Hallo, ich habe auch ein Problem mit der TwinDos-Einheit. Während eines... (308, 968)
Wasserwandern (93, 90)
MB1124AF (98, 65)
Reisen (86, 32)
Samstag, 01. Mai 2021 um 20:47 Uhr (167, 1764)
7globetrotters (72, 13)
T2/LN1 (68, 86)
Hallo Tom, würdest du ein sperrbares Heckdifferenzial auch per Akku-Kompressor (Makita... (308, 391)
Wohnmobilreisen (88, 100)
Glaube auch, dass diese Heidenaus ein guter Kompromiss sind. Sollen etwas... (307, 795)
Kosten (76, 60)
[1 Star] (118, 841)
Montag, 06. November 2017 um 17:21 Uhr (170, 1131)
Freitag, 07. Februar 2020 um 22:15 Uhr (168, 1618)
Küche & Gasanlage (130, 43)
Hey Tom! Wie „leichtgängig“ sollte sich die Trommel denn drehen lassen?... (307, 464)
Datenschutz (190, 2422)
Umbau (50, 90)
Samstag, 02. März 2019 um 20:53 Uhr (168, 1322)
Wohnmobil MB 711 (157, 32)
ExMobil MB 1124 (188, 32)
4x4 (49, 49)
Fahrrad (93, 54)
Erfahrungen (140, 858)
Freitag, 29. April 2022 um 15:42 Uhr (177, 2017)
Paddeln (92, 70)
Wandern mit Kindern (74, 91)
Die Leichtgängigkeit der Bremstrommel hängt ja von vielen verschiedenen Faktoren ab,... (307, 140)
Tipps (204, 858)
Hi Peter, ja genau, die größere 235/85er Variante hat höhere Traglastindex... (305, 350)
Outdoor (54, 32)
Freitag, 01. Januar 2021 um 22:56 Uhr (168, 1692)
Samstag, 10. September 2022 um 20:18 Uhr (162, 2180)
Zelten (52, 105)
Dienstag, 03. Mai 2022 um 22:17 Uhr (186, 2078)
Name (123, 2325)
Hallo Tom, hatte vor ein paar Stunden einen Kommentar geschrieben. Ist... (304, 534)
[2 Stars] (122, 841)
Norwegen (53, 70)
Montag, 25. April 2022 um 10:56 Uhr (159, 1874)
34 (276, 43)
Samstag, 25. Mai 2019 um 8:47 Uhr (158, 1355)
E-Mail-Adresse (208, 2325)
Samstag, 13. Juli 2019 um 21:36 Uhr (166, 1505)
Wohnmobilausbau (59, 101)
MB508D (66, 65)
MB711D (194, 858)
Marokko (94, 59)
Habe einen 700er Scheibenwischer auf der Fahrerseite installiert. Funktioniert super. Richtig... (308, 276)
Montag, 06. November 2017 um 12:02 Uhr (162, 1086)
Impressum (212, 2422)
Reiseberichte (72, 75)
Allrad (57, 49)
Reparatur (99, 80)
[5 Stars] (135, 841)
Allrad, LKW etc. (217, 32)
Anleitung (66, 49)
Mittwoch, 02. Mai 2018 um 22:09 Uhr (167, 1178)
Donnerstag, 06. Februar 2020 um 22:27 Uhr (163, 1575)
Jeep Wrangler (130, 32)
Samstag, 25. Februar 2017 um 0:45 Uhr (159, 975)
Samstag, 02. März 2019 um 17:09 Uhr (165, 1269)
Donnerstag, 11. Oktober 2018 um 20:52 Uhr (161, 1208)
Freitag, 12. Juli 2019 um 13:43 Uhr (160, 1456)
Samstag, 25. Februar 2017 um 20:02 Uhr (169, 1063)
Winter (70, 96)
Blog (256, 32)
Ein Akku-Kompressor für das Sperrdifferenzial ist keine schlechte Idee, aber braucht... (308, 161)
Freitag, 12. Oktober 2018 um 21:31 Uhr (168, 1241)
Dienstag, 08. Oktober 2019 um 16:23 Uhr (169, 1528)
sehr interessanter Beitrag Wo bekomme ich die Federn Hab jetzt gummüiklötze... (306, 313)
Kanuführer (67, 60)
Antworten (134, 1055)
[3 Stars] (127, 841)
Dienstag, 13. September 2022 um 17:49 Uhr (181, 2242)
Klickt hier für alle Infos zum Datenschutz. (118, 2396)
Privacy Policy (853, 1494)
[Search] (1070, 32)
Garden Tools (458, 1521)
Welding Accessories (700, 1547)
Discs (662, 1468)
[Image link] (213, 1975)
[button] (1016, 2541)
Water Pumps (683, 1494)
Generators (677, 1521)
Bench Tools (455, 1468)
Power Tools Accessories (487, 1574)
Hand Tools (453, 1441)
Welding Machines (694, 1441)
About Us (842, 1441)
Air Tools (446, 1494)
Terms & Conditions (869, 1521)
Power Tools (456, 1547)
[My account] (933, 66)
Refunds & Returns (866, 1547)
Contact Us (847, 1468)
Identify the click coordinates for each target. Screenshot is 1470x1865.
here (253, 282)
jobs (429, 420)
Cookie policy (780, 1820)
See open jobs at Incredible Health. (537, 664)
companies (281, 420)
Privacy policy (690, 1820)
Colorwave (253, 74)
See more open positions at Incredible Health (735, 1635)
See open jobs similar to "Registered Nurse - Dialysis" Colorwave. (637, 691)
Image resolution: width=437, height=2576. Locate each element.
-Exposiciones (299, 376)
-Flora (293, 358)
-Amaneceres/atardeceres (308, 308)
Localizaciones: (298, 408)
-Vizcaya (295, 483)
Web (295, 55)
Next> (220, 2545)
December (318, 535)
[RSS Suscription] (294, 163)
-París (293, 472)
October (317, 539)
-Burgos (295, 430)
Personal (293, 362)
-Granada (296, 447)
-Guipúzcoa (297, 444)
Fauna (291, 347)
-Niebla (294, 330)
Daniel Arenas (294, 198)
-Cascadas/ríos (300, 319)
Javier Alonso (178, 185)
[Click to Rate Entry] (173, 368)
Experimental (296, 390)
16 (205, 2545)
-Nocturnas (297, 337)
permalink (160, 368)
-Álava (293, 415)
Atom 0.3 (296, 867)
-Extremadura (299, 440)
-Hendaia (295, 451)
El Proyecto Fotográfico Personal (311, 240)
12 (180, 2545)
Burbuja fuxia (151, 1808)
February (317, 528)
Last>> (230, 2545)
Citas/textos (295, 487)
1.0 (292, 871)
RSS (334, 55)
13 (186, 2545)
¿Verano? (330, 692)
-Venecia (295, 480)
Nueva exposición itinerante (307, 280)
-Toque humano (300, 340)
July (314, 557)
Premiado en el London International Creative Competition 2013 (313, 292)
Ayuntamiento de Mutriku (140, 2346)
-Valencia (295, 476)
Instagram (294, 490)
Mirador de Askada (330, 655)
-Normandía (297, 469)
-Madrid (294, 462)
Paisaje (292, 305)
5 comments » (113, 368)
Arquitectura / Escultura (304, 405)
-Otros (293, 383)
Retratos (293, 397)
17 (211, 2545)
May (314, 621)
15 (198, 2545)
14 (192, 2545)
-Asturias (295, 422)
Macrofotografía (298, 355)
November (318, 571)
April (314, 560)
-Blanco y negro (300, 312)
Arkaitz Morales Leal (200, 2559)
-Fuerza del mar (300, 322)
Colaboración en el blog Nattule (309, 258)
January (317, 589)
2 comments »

> **Your goal**
Quote the records from their first line to the line with "Paddeln (92, 70)", inclusive, without adding or dropping anything.

> **Answer space**
Hallo, ich habe auch ein Problem mit der TwinDos-Einheit. Während eines... (308, 968)
Wasserwandern (93, 90)
MB1124AF (98, 65)
Reisen (86, 32)
Samstag, 01. Mai 2021 um 20:47 Uhr (167, 1764)
7globetrotters (72, 13)
T2/LN1 (68, 86)
Hallo Tom, würdest du ein sperrbares Heckdifferenzial auch per Akku-Kompressor (Makita... (308, 391)
Wohnmobilreisen (88, 100)
Glaube auch, dass diese Heidenaus ein guter Kompromiss sind. Sollen etwas... (307, 795)
Kosten (76, 60)
[1 Star] (118, 841)
Montag, 06. November 2017 um 17:21 Uhr (170, 1131)
Freitag, 07. Februar 2020 um 22:15 Uhr (168, 1618)
Küche & Gasanlage (130, 43)
Hey Tom! Wie „leichtgängig“ sollte sich die Trommel denn drehen lassen?... (307, 464)
Datenschutz (190, 2422)
Umbau (50, 90)
Samstag, 02. März 2019 um 20:53 Uhr (168, 1322)
Wohnmobil MB 711 (157, 32)
ExMobil MB 1124 (188, 32)
4x4 (49, 49)
Fahrrad (93, 54)
Erfahrungen (140, 858)
Freitag, 29. April 2022 um 15:42 Uhr (177, 2017)
Paddeln (92, 70)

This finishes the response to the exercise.